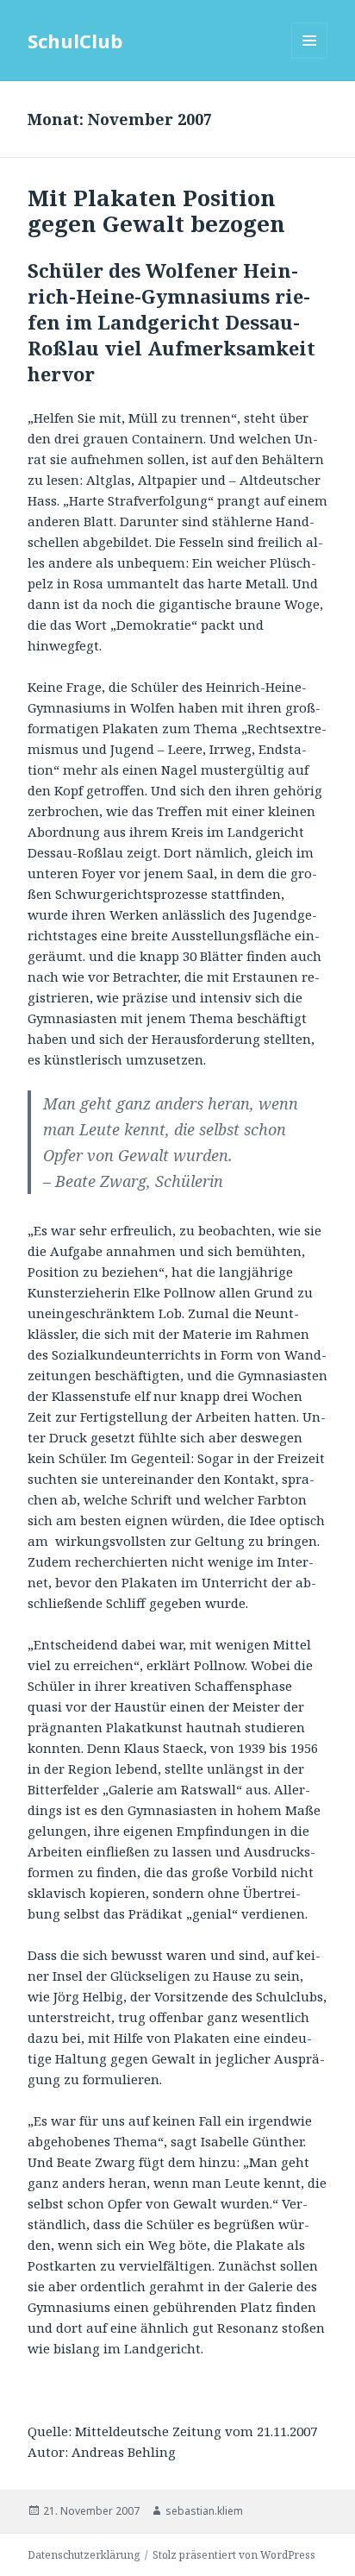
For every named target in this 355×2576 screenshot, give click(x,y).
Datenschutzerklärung (84, 2555)
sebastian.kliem (204, 2511)
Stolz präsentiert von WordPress (234, 2555)
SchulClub (75, 40)
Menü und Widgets (309, 58)
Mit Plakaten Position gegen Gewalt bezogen (156, 210)
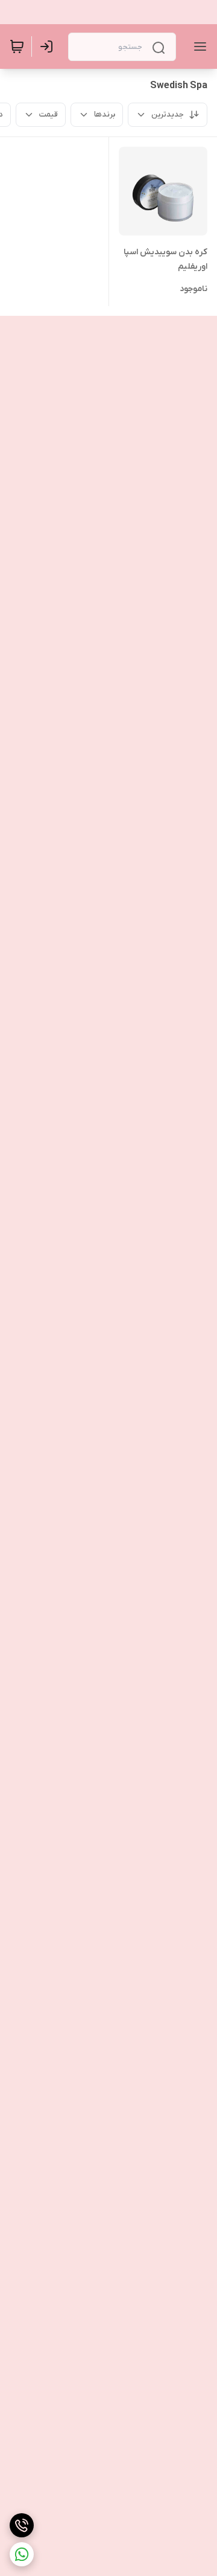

§ WHAT THIS TASK INVOLVES
The whole listing above, minus its pictures, is what you should write out word for word.

§ YOUR RESPONSE
For every named target in this 355×2576 screenshot, give click(x,y).
Datenschutzerklärung (84, 2555)
sebastian.kliem (204, 2511)
Stolz präsentiert von WordPress (234, 2555)
SchulClub (75, 40)
Menü und Widgets (309, 58)
Mit Plakaten Position gegen Gewalt bezogen (156, 210)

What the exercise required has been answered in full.